Eighteen out of fifty. More than a third of the way to becoming a shadowfiend.
"But we stopped the ritual," Kaelen said, trying to find something positive. "We saved the city. That's worth it, right?"
"Is it?" Lia moved to the victim, checking his vital signs. "He's alive. Weak, corrupted, but alive. He'll need extensive purification treatment. And the node..." She looked at the pool of light, still tainted with shadow corruption. "The damage is reversible, but it'll take time. Weeks, maybe months of purification work."
"So we won."
"We survived. There's a difference." Lia stood, supporting the unconscious victim. "We need to leave. Now. The city guard will have felt the magical disturbance, and if they find us here—"
A slow clap echoed through the chamber.
Kaelen spun, Soulrender coming up in a defensive position. A figure stood in the doorway—a man in expensive robes, middle-aged, with sharp features and eyes that glittered with intelligence and something darker. He wasn't wearing a cultist's mask, but the shadow energy radiating from him was unmistakable.
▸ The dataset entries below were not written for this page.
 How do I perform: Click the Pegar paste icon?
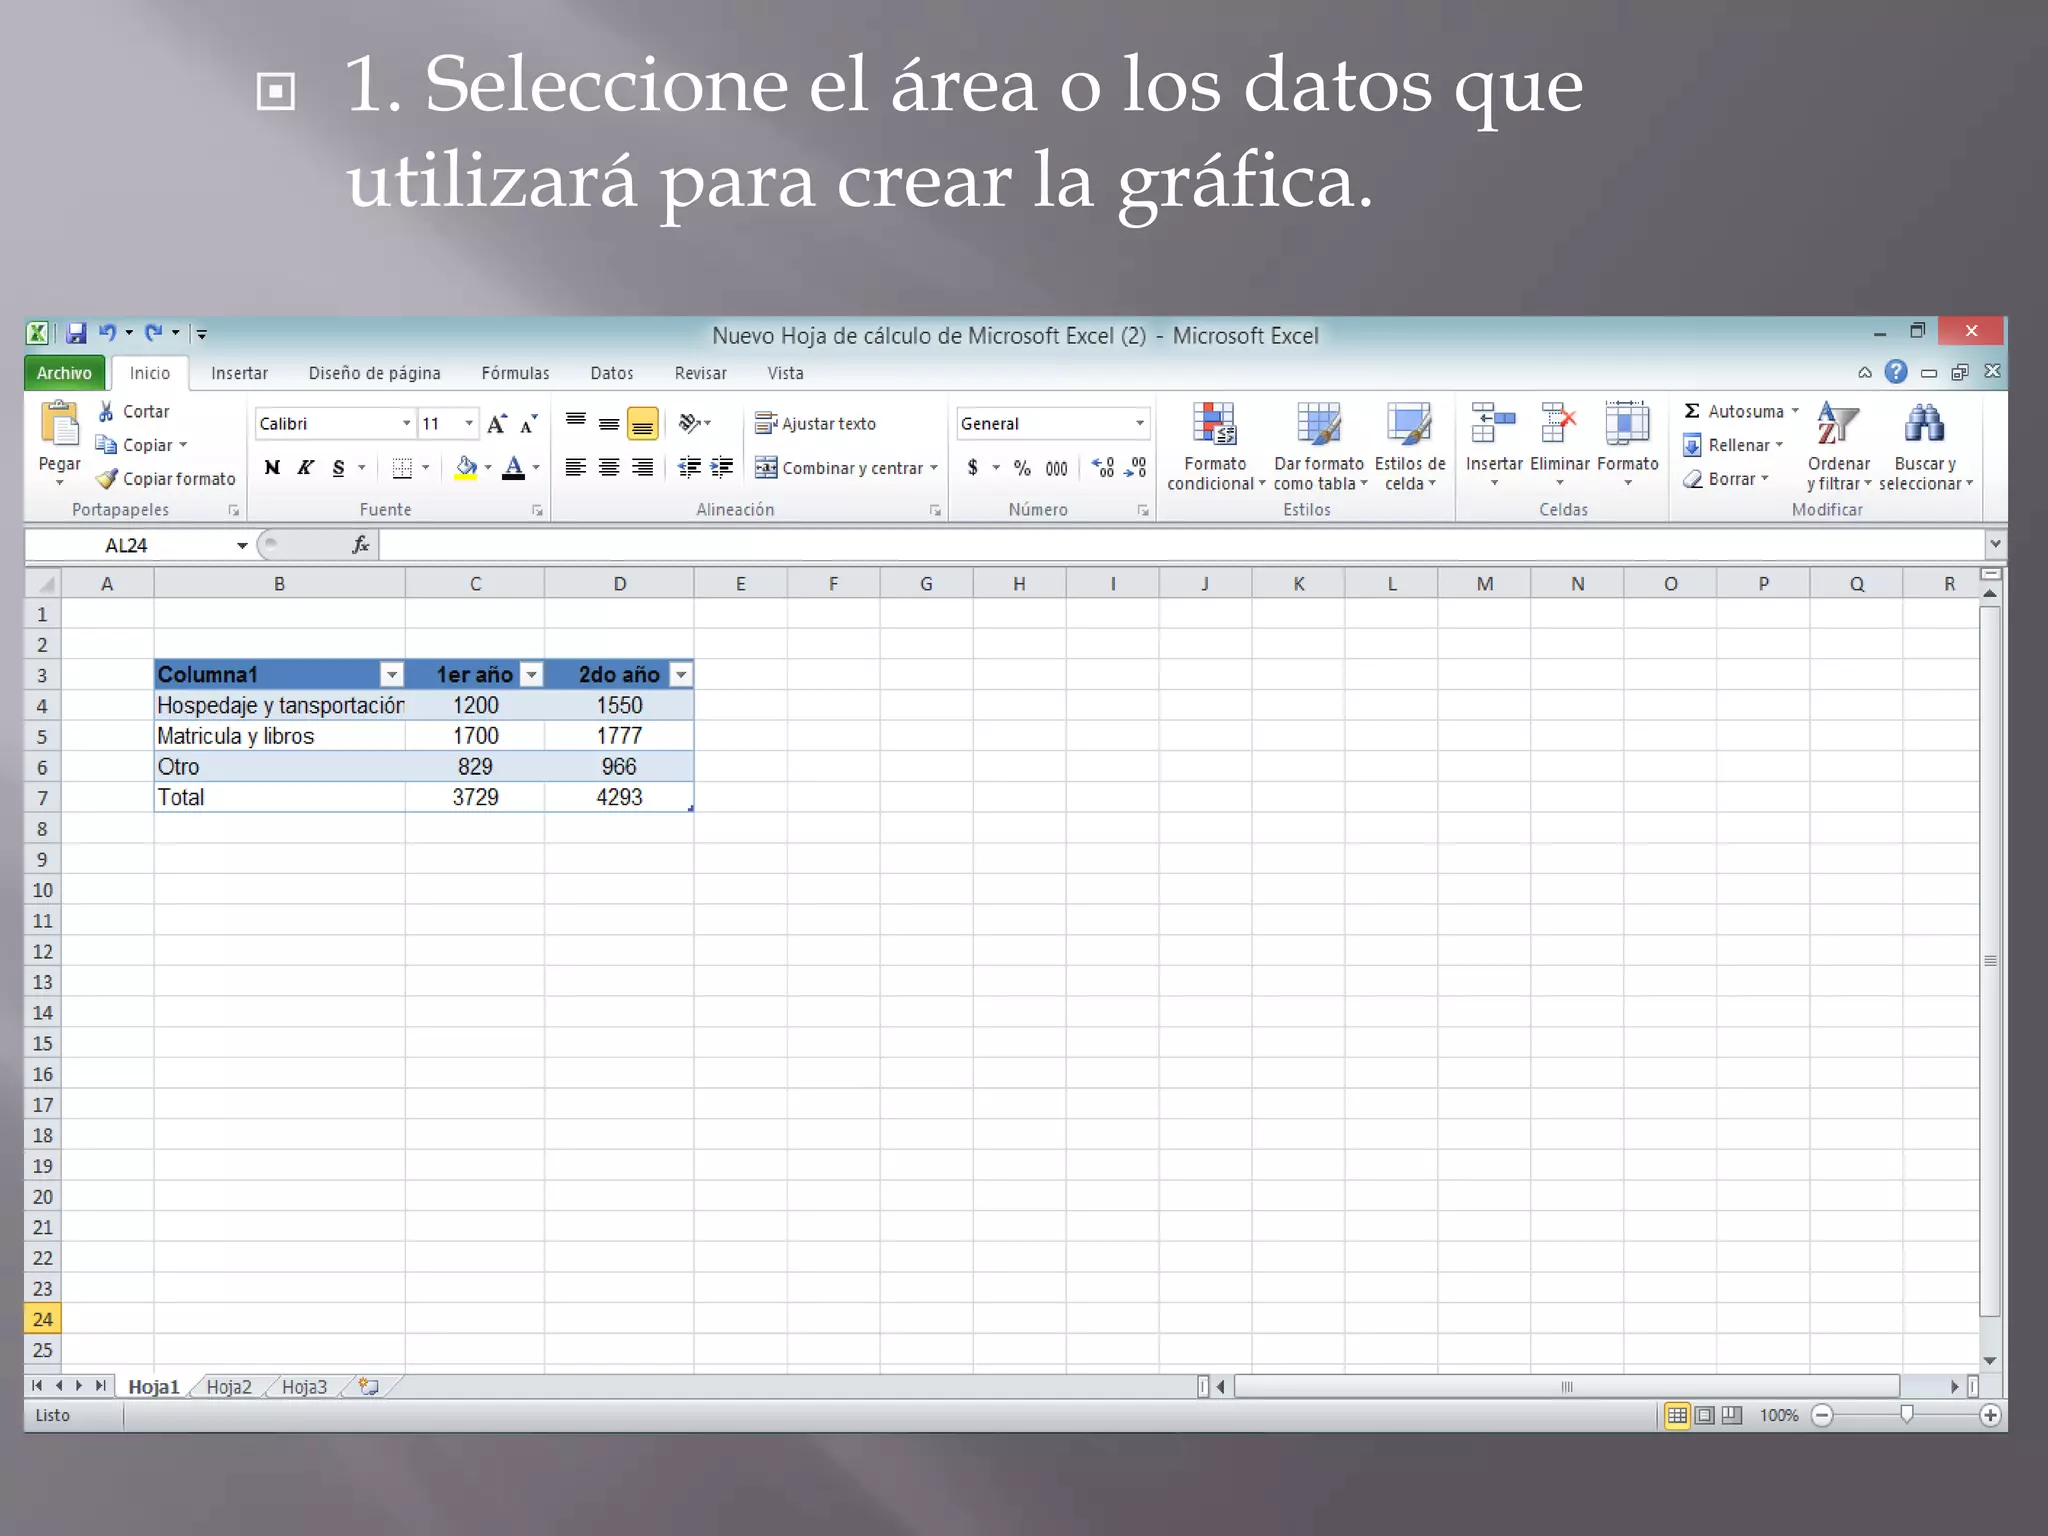(59, 426)
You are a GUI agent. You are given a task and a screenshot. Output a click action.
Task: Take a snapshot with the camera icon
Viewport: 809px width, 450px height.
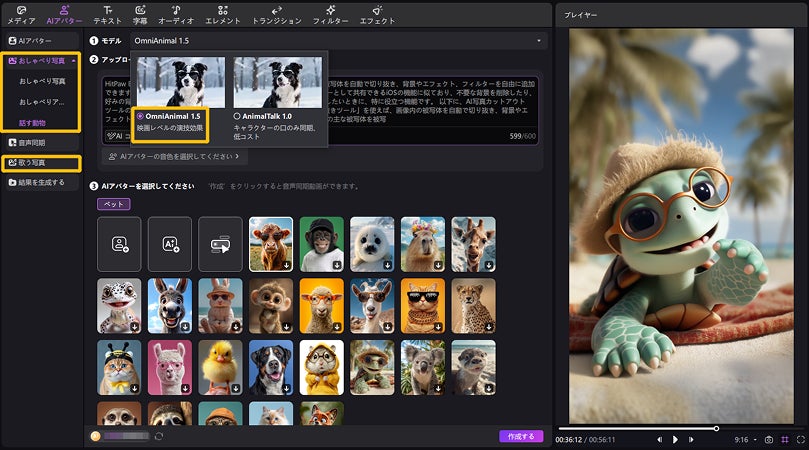[x=768, y=439]
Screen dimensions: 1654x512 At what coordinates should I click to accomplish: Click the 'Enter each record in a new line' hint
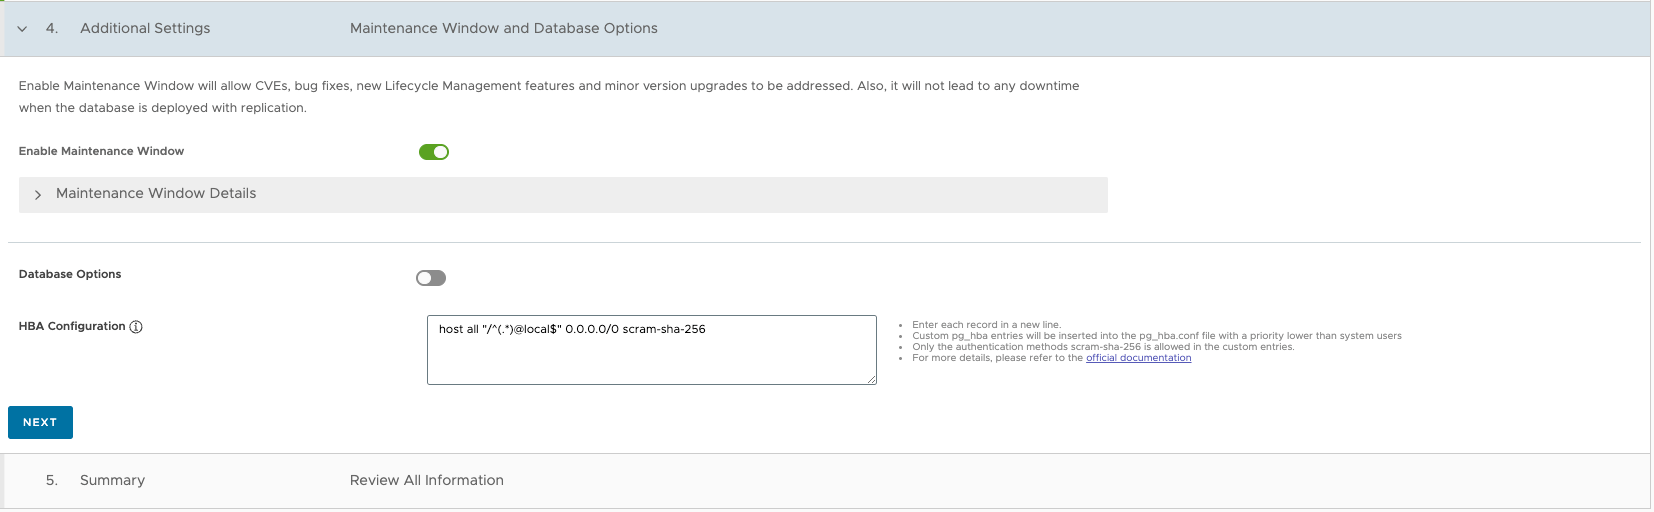click(x=986, y=325)
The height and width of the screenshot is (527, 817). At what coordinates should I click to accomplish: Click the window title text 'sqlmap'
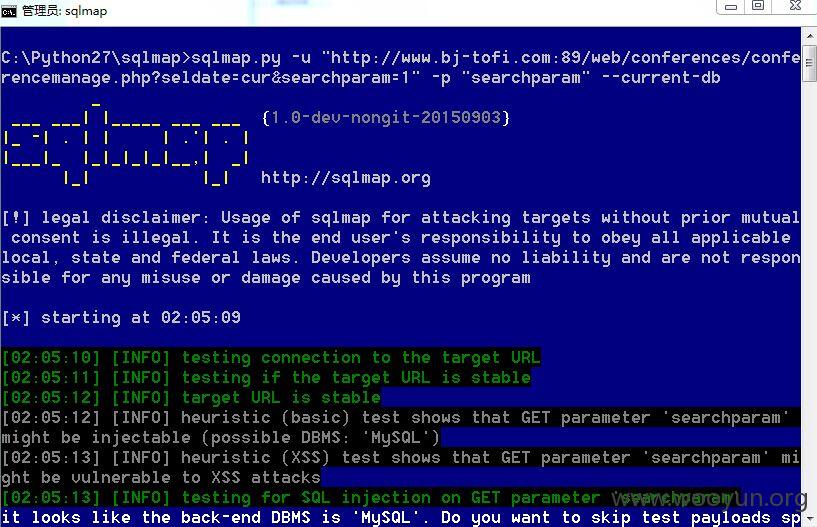(86, 11)
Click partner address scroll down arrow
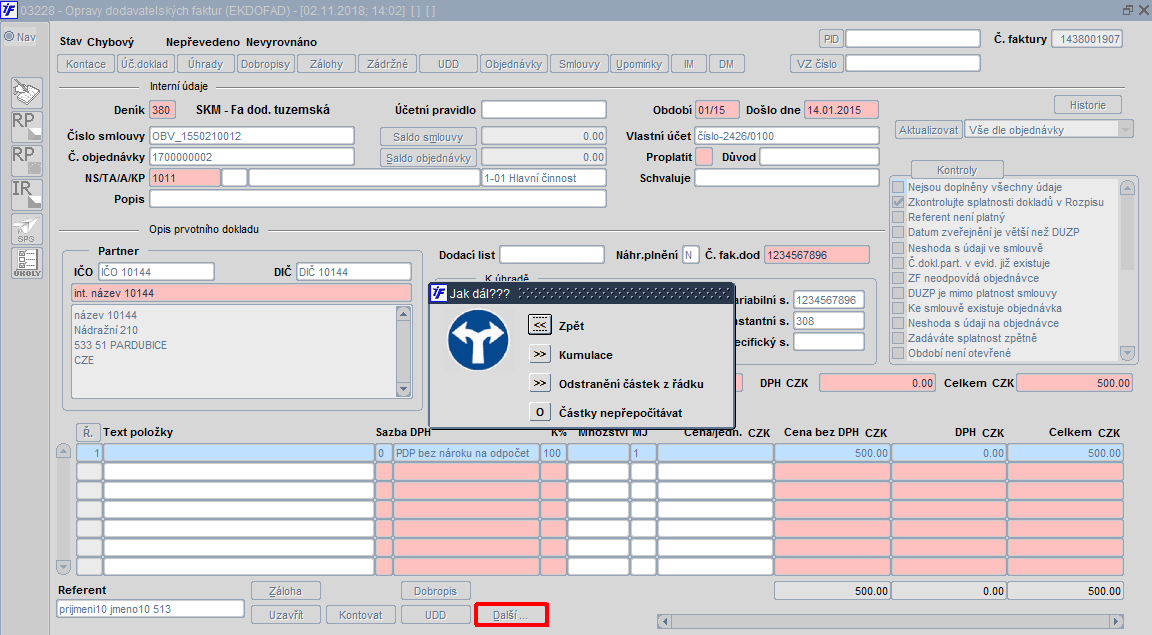The width and height of the screenshot is (1152, 635). 403,390
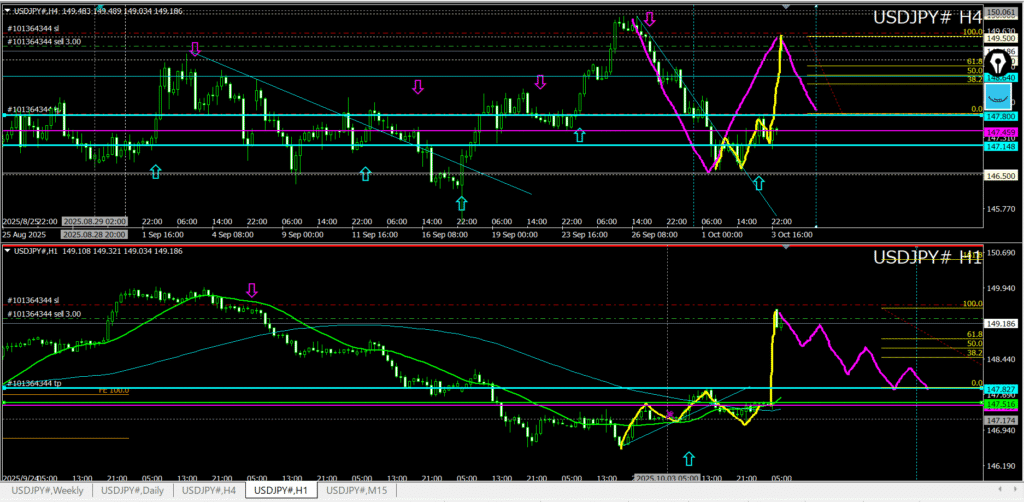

"Bravo," the man said, his voice cultured and amused. "Truly, bravo. You kill my operative, disrupt my ritual, and corrupt yourself further in the process. And you think you've won." He smiled, and it wasn't a pleasant expression. "You have no idea what you've actually accomplished, do you?"
"Who are you?" Kaelen demanded.
"Marcus Blackwood. Former Arch-Mage of Valorian, current seeker of truth, and the man who's been waiting for Soulrender to resurface for three decades." Marcus's gaze fixed on the blade in Kaelen's hand, hungry and calculating. "That sword and I have unfinished business, boy. And so, I think, do we."
He raised his hand, and shadow magic coalesced around him—far more power than any cultist had displayed, refined and controlled with the skill of a master mage. "But not tonight. Tonight, you've given me exactly what I needed: confirmation that Soulrender has bonded with a new wielder. We'll meet again, Kaelen Voss. And when we do..."
He smiled again, colder this time.
"I'll teach you what that blade really is. And what it will make you become."
Marcus stepped backward through a portal of shadow energy that hadn't been there a moment before, and vanished. The portal snapped shut, leaving no trace.
Silence fell in the chamber.
"That," Kaelen said eventually, "could have gone better."
Lia let out a slightly hysterical laugh. "You think? Come on. We're leaving. And then we're having a very long conversation about Marcus Blackwood, because if he's involved with the Cult..." She shook her head. "This just got so much worse."
They fled the ruins, carrying the unconscious victim between them, leaving behind the corrupted node and the bodies of cultists. Above them, Eredor's bells began to toll—warning or alarm, Kaelen couldn't tell.
He looked down at his scarred arm, felt the weight of Soulrender at his hip, and thought about Marcus's words.
*I'll teach you what that blade really is.*
Kaelen had a sinking feeling he already knew.
And he was terrified of being right.